* To do
Each entry must appear in the answer exactly as written.

Dataset records START

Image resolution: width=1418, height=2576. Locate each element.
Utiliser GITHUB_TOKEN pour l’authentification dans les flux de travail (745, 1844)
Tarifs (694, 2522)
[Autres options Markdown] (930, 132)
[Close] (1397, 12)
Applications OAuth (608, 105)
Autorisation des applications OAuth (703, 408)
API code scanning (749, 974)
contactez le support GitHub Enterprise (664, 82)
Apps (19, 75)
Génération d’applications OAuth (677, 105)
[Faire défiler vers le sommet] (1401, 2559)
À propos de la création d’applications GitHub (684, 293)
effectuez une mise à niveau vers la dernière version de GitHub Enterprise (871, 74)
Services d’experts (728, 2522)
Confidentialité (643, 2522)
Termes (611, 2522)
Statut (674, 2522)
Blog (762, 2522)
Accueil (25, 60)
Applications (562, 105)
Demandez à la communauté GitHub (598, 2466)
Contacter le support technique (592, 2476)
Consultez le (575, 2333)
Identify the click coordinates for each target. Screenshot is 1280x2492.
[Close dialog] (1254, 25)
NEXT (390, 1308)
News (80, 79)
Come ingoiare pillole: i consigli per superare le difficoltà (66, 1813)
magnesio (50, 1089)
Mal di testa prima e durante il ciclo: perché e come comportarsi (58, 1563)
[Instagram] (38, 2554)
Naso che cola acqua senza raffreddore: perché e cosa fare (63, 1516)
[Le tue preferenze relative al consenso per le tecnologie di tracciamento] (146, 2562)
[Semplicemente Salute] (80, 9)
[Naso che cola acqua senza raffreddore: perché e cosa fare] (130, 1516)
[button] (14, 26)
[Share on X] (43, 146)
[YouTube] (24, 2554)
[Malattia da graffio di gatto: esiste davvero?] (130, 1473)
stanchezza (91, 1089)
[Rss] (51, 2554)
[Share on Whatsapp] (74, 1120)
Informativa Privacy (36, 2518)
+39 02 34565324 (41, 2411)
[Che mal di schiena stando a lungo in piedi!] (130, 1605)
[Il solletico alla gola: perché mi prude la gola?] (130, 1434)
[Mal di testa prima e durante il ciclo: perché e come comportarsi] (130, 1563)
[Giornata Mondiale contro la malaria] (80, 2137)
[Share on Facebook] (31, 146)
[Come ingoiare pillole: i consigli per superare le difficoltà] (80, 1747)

Dataset records END

* Solution to this exercise
Image resolution: width=1418, height=2576. Locate each element.
Utiliser GITHUB_TOKEN pour l’authentification dans les flux de travail (745, 1844)
Tarifs (694, 2522)
[Autres options Markdown] (930, 132)
[Close] (1397, 12)
Applications OAuth (608, 105)
Autorisation des applications OAuth (703, 408)
API code scanning (749, 974)
contactez le support GitHub Enterprise (664, 82)
Apps (19, 75)
Génération d’applications OAuth (677, 105)
[Faire défiler vers le sommet] (1401, 2559)
À propos de la création d’applications GitHub (684, 293)
effectuez une mise à niveau vers la dernière version de GitHub Enterprise (871, 74)
Services d’experts (728, 2522)
Confidentialité (643, 2522)
Termes (611, 2522)
Statut (674, 2522)
Blog (762, 2522)
Accueil (25, 60)
Applications (562, 105)
Demandez à la communauté GitHub (598, 2466)
Contacter le support technique (592, 2476)
Consultez le (575, 2333)
Identify the click coordinates for each target. Screenshot is 1280x2492.
[Close dialog] (1254, 25)
NEXT (390, 1308)
News (80, 79)
Come ingoiare pillole: i consigli per superare le difficoltà (66, 1813)
magnesio (50, 1089)
Mal di testa prima e durante il ciclo: perché e come comportarsi (58, 1563)
[Instagram] (38, 2554)
Naso che cola acqua senza raffreddore: perché e cosa fare (63, 1516)
[Le tue preferenze relative al consenso per le tecnologie di tracciamento] (146, 2562)
[Semplicemente Salute] (80, 9)
[Naso che cola acqua senza raffreddore: perché e cosa fare] (130, 1516)
[button] (14, 26)
[Share on X] (43, 146)
[YouTube] (24, 2554)
[Malattia da graffio di gatto: esiste davvero?] (130, 1473)
stanchezza (91, 1089)
[Rss] (51, 2554)
[Share on Whatsapp] (74, 1120)
Informativa Privacy (36, 2518)
+39 02 34565324 (41, 2411)
[Che mal di schiena stando a lungo in piedi!] (130, 1605)
[Il solletico alla gola: perché mi prude la gola?] (130, 1434)
[Mal di testa prima e durante il ciclo: perché e come comportarsi] (130, 1563)
[Giornata Mondiale contro la malaria] (80, 2137)
[Share on Facebook] (31, 146)
[Come ingoiare pillole: i consigli per superare le difficoltà] (80, 1747)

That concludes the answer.